John A. Broadus Memorial Chapel (Southern Seminary, Louisville, KY.)
 "The saying is trustworthy: If anyone aspires to the office of overseer, he desires a noble task.Therefore an overseer must be above reproach, the husband of one wife, sober-minded, self-controlled, respectable, hospitable, able to teach, not a drunkard, not violent but gentle, not quarrelsome, not a lover of money. He must manage his own household well, with all dignity keeping his children submissive, for if someone does not know how to manage his own household, how will he care for God's church? He must not be a recent convert, or he may become puffed up with conceit and fall into the condemnation of the devil. Moreover, he must be well thought of by outsiders, so that he may not fall into disgrace, into a snare of the devil."  1 Timothy 3:1-7

Tuesday, April 8, 2014

Man, A Little Lower than Angels (Part 2: Masculinity Brutalized)
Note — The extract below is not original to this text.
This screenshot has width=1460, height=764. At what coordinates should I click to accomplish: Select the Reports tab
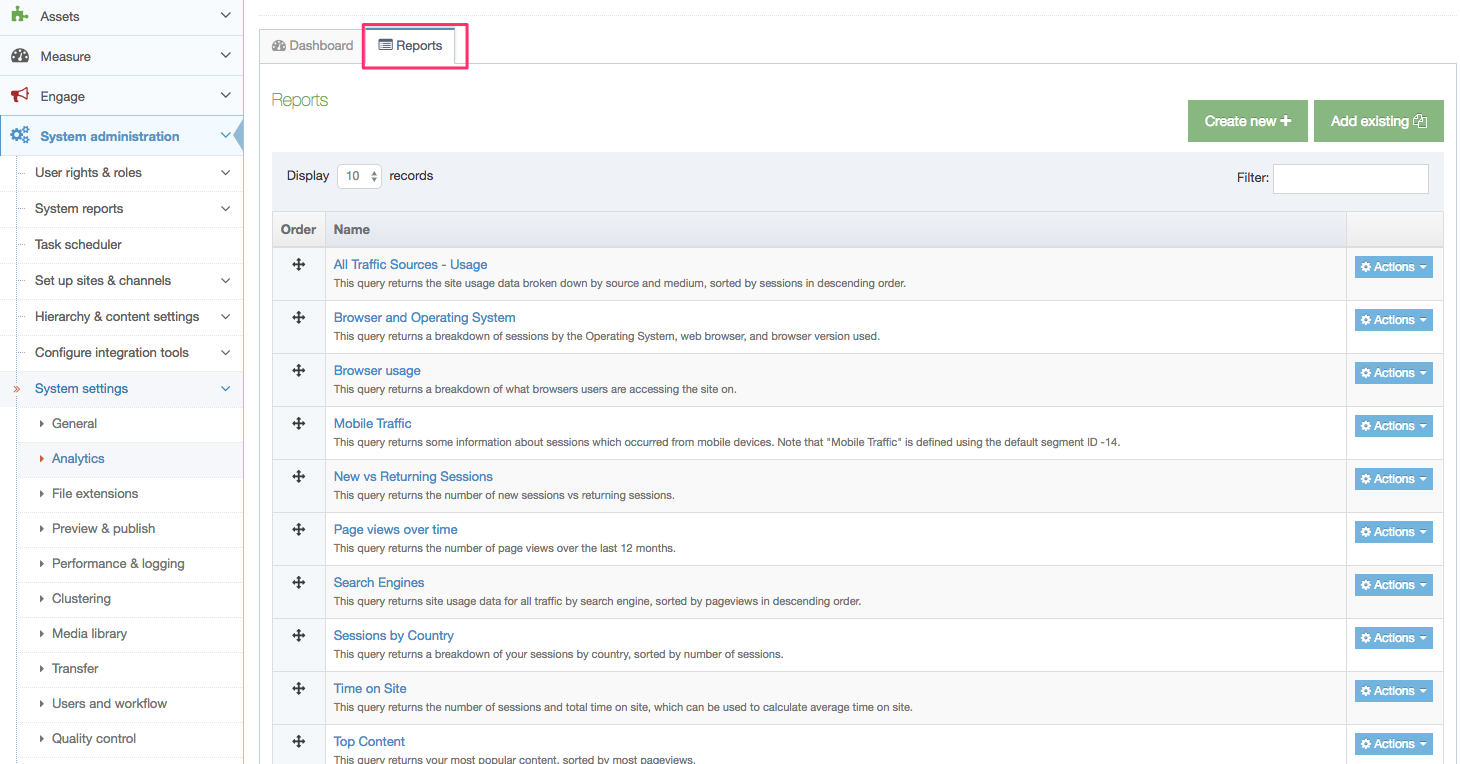411,46
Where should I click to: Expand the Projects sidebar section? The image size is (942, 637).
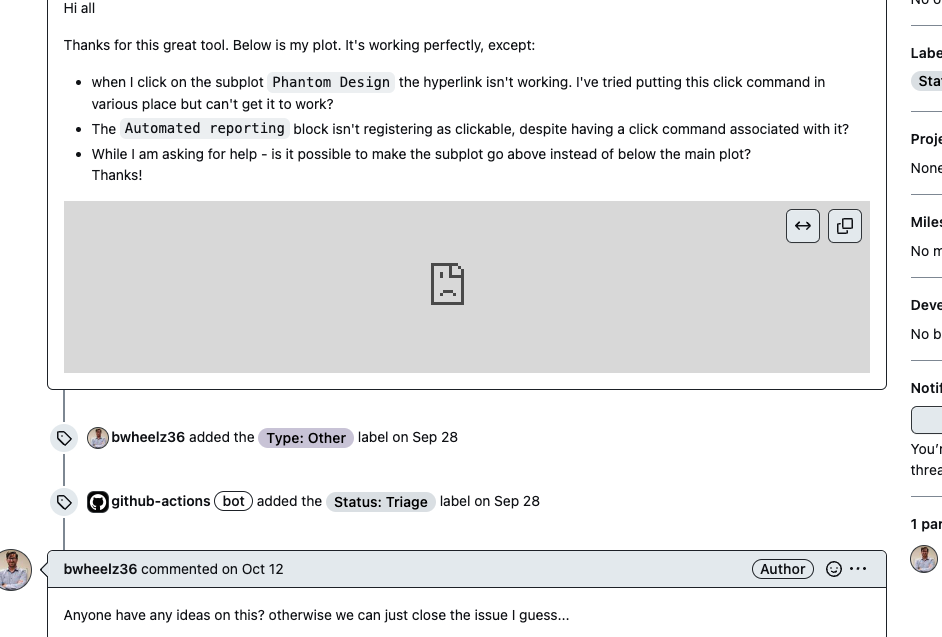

In my last post, I looked at who Man was made to be in Genesis.  To be honest, that was the first half of a larger idea that I had, yet there was no way that I could put everything I wanted to say under one heading.  I wanted to show what Man was made to be from the Beginning, who he has become now, and the culture he finds himself in today.  I tried to cover the first two already, and now I am moving on to the third.  And, I must preface: it may read like a diatribe.  The masculine culture in which I have been raised sickens me.  The men in this world (and in Christ's church) seem to be, as I believe Mark Driscoll described them, nothing but boys who can shave.  Our idea of what makes a man needs to change.